Wednesday, August 11, 2010

The Scent of Rhambo---Obama and the "professional left"

Mike Lux:
Here's the thing that drives me most crazy, though: the only thing making the Obama White House take the huge gamble of not reaching out to the professional left is their own arrogance. Engaging the "professional left" would be easy to do if they cared about it at all, and had a strategy to do it. In the Clinton White House, that presidency of NAFTA, failed health care, the 1994 election fiasco, and "triangulation", the progressive community- the professional left as well as progressive voters- progressives never deserted Clinton. Through his two elections, special prosecutors, the Lewinsky mess and impeachment, the Democratic base stayed loyal to and enthusiastic about Bill Clinton (even when he didn't always deserve it). Why? Because Bill Clinton cared about having a good relationship with progressives, and because we had a strategy for working effectively with them. President Clinton frequently asked me about who was happy with us and who was disgruntled in the progressive world, and we made sure to bring in everyone in the latter category for meetings and social events at the White House. At the height of the NAFTA fight, we organized a dinner for labor leaders where the President hung out with them for a long, social evening, telling them in his remarks "I know we are in a fight right now, but I want you to know that my White House will always be your house too, that we always will be friends." We made sure progressives always had chances to have serious input into policy development. Whenever we had bad news to deliver to progressive groups on any issue big or small, we reached out to them before the announcement, talked about how to make the damage hurt less, and talked about what we could do to help them on other issues. And whenever there was good news, we made sure the folks who cared about it were part of the celebration.
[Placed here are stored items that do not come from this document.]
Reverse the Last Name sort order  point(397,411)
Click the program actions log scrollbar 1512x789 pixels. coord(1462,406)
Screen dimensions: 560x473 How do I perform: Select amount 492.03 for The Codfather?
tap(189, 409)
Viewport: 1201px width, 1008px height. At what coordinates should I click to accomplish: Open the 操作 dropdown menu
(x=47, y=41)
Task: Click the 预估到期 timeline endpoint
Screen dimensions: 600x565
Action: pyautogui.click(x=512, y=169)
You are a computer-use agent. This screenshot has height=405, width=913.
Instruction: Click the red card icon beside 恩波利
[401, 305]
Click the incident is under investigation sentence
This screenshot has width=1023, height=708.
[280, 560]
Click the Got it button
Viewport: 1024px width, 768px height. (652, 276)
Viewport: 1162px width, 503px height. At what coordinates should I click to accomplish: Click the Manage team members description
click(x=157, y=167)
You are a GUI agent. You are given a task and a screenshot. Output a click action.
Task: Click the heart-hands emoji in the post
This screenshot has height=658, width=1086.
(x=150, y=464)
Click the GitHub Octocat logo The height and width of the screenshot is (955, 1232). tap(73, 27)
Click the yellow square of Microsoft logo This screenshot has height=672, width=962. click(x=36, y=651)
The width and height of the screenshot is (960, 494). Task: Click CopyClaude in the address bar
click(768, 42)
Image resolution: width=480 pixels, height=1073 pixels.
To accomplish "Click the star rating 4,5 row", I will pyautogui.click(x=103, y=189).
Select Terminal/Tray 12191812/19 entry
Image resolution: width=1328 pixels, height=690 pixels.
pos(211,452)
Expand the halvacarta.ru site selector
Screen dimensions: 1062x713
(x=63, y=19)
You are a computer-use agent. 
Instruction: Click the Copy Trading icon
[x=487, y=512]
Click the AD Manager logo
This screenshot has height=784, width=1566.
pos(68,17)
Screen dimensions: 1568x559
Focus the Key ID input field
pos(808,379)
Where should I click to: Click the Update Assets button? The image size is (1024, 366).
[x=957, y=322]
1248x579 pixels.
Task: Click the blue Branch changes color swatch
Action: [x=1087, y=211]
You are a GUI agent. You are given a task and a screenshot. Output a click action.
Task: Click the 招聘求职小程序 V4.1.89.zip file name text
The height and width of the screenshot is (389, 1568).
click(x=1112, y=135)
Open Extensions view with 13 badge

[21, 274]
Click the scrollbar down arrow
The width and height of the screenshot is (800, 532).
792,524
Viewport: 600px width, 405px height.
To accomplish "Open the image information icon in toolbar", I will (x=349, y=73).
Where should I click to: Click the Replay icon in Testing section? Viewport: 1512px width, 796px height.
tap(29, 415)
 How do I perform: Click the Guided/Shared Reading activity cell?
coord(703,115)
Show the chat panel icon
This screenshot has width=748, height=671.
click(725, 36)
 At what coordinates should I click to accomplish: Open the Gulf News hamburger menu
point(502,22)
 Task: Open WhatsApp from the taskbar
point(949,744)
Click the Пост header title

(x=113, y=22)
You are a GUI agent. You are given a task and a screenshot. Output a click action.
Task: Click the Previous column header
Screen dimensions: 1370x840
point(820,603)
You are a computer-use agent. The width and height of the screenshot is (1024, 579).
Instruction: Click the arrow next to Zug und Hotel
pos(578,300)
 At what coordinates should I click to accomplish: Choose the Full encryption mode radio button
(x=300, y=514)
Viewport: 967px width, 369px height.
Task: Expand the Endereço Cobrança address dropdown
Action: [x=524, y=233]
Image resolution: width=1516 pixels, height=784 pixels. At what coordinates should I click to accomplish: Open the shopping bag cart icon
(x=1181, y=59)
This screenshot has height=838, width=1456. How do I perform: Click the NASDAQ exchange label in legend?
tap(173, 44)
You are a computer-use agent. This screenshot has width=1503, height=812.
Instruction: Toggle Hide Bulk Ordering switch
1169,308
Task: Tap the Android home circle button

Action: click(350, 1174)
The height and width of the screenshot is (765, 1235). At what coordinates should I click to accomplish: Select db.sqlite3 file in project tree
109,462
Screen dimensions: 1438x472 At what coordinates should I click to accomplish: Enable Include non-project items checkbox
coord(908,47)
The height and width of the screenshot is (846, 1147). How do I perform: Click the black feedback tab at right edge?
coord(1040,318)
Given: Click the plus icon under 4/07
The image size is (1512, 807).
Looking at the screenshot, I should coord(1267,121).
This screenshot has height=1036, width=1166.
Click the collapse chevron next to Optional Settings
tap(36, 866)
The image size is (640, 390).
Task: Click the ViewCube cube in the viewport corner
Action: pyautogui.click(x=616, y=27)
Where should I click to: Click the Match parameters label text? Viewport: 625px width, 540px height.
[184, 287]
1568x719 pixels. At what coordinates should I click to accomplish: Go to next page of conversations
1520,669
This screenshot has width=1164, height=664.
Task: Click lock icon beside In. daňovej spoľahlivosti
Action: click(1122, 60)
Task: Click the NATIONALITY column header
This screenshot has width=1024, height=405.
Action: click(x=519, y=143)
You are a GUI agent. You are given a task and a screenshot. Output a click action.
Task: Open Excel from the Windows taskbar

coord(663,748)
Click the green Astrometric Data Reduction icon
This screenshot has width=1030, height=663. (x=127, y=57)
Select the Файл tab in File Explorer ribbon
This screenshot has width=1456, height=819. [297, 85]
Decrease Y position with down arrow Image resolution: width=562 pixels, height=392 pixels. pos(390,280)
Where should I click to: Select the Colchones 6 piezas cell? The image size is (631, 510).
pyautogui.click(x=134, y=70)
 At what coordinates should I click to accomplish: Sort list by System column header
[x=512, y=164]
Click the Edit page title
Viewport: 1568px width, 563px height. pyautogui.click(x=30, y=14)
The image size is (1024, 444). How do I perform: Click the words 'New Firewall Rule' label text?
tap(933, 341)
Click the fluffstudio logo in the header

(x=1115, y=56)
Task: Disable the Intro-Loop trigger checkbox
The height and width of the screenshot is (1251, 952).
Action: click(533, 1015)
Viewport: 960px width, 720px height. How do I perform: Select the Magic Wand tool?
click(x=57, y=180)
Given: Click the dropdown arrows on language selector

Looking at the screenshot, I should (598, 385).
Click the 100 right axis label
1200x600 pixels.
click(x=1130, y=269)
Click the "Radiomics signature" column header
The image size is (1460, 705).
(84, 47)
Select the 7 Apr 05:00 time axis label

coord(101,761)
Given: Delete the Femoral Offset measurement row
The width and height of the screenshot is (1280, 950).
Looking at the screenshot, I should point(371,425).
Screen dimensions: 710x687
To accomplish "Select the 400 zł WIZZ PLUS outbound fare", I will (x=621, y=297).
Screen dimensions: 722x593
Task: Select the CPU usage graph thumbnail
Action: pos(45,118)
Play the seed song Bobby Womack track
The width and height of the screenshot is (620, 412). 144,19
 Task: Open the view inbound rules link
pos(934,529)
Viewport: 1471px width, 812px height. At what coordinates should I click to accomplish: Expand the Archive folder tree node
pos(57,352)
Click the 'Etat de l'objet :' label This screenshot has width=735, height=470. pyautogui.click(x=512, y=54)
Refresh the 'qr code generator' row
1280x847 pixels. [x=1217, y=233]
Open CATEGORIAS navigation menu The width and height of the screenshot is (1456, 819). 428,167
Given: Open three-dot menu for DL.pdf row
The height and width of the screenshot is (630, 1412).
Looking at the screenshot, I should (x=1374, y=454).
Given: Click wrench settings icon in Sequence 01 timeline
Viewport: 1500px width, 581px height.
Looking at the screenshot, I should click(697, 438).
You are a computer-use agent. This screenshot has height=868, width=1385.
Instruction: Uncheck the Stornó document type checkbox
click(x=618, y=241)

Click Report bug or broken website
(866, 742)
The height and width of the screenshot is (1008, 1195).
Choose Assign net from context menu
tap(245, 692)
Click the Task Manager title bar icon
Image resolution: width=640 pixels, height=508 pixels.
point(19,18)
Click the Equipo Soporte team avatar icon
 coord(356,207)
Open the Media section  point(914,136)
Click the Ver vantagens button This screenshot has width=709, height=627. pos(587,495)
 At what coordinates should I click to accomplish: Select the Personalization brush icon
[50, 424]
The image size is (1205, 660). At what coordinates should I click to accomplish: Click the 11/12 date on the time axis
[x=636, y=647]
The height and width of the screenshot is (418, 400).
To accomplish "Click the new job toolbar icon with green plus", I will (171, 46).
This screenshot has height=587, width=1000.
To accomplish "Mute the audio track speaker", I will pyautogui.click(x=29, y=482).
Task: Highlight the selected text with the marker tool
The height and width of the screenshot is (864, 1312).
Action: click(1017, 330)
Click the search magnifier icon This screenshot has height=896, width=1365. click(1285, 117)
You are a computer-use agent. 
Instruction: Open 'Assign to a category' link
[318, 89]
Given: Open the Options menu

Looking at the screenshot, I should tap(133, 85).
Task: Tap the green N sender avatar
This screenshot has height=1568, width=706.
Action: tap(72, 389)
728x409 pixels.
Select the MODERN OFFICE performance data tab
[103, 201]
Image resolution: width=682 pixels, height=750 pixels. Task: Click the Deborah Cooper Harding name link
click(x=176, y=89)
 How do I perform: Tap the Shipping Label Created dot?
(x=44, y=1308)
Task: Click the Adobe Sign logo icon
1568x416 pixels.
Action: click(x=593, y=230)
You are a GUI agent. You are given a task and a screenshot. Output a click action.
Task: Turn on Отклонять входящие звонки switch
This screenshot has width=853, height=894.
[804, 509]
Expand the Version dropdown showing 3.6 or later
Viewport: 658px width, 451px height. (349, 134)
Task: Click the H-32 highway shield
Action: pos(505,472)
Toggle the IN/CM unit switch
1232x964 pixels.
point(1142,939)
Here's the other thing: other Democratic politicians in 2010 get the need to work effectively with progressives. I have had my share of disagreements with Speaker Pelosi and Majority Leader Reid, but they and their staff have never failed to work constructively and conscientiously with me and other progressives I know. This is politics 101 as far as I am concerned, but to my knowledge, this White House isn't engaging in much of it. I am on the board of many different progressives groups, and know a wide assortment of folks in the blogosphere, in organizations, in the progressive donor world, on Capitol Hill, and I rarely hear about any kind of high-level outreach of this sort going on. One other important point on all this: what worries me the most is that I am as insider-y as a person can get. I have known Rahm for 30 years, Axelrod and Plouffe for over 20. I have been a client of Jim Margolis, Anita Dunn, and Axelrod's firms. I was a co-founder of Strategy Group, the Chicago based firm that was one of the closest inner circle firms in the Obama Presidential campaign. I have worked in the White House, and I even worked on the Obama transition. I am one of the professional left (not at all the only one, by the way) who, in spite of my disappointments with some of the compromises made, ended up supporting, enthusiastically working for, and praising Obama on all those initiatives mentioned above. Now I know that some folks in the White House are mad at me and have shut me out because I have been critical at times of this White House, but I still have to think: if the relationship with the "professional left" is as shaky as it is, and someone like me is not being reached out to much or asked to help, what about all those bloggers and progressive media people and organizations who don't have much in the way of inside connections? It worries the hell out of me, and it ought to be worrying the White House. MORE...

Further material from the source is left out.